==== Excerpt ====
This is only true if your original computation is correct, and if DAGCombine/Legalization doesn't create any nodes which are naturally divergent. Neither of those are safe assumptions, I think. DAGCombine and legalization will transform loads and stores, which could end up creating a naturally divergent node. And some divergent nodes will never be passed to SelectionDAGBuilder::setValue when you build the DAG, due to the way SelectionDAGBuilder handles values with illegal types. But I'm not sure that's a complete list of the issues with the current version, and there's no practical way to check without a verifier.

alex-t added a comment.EditedDec 21 2017, 11:40 PM

To start with, let's make sure that we're agreed on terms.
Divergent machine runs a set of threads (warp or wavefront) that execute same set of instructions in same order (SIMT).
Divergent operation operates on "vector" registers such that each register consists of many lanes - each thread operates on the data in corresponding lane.
From the above immediately follows that the only source of divergence is thread ID or any data that is derived from thread ID.
Usually it is a small set of target intrinsics that may be the source of such a data.
==== Rows ====
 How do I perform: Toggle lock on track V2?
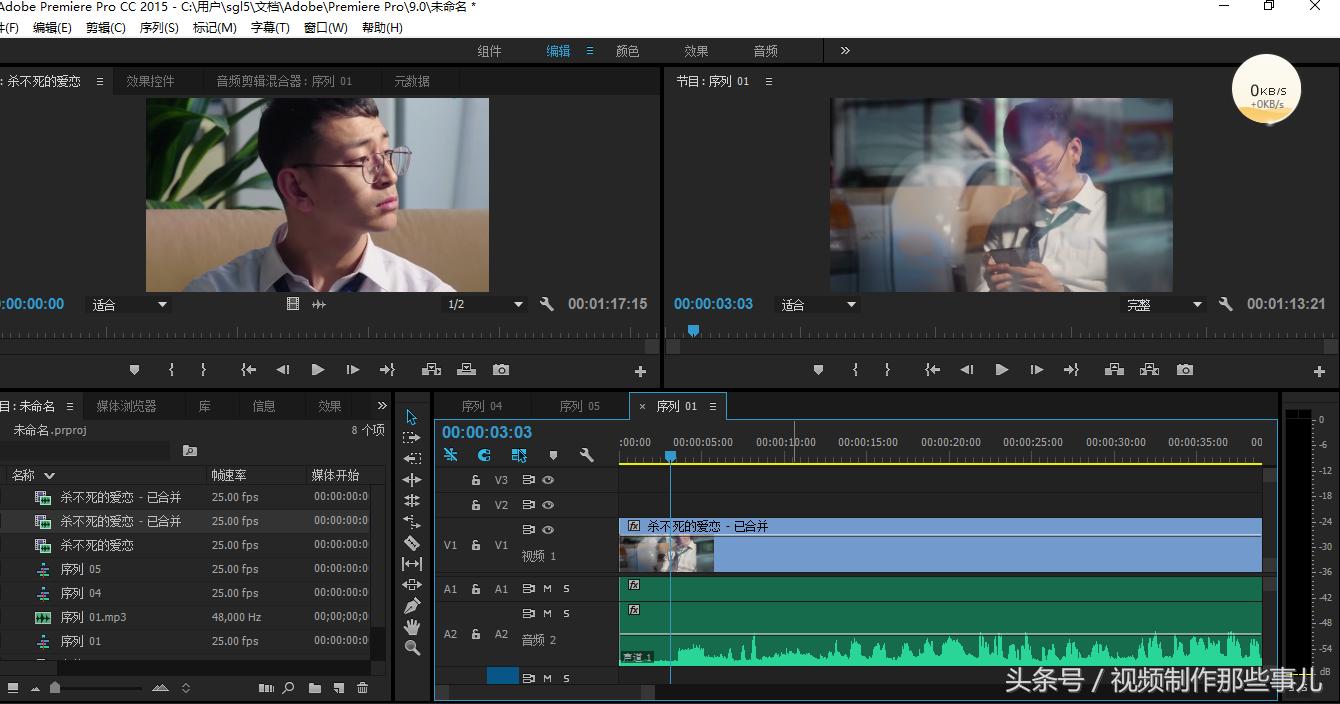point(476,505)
====
==== Rows ====
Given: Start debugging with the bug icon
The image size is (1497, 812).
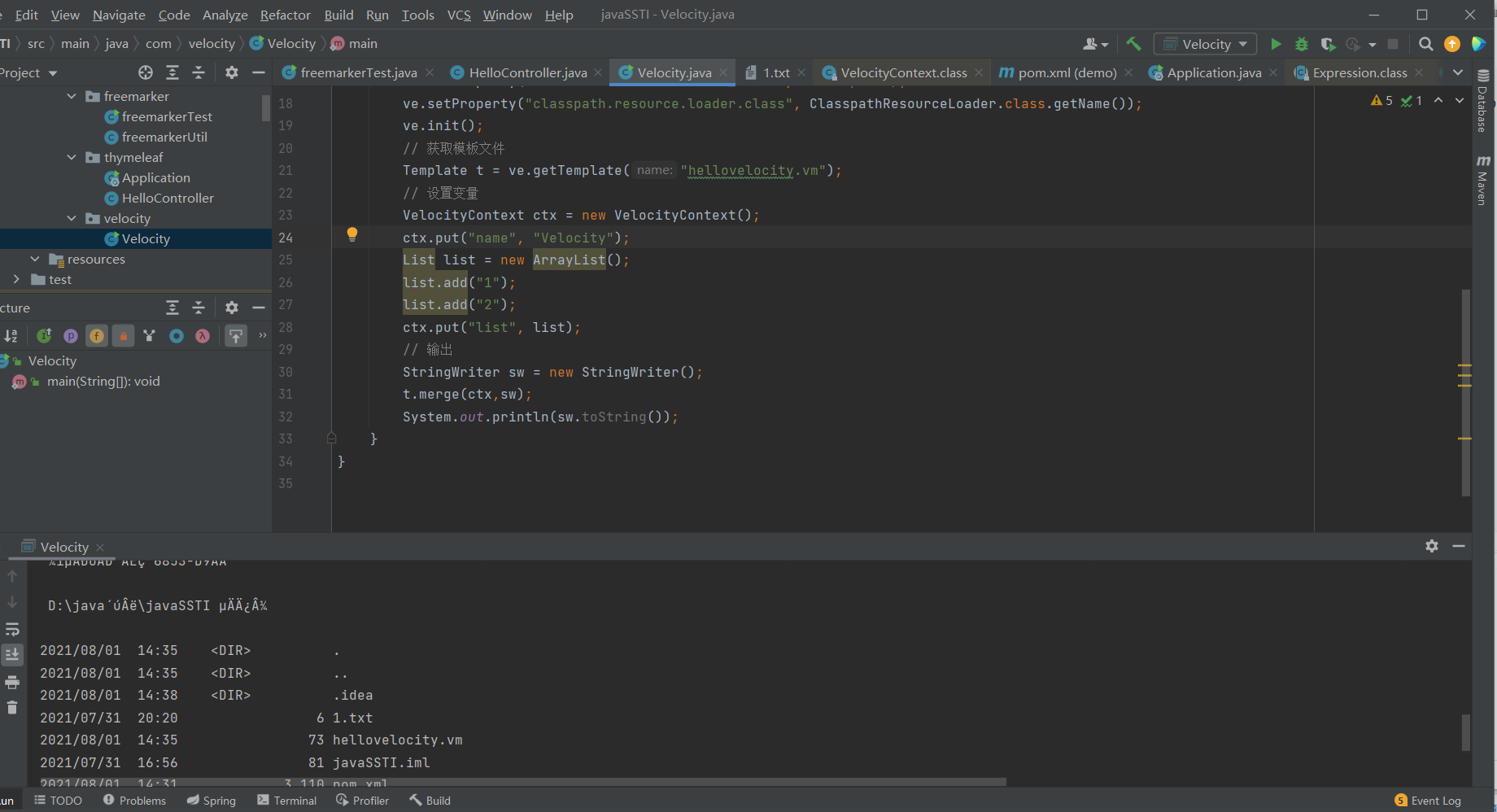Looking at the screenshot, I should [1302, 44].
====
==== Rows ====
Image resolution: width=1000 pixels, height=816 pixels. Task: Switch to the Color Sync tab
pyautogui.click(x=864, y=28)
====
**Work required:** Working from the thread excerpt, list every distinct term that contains the capital letters "DAG", counting each term once.

**Task answer:**
- DAGCombine
- SelectionDAGBuilder::setValue
- SelectionDAGBuilder
- DAG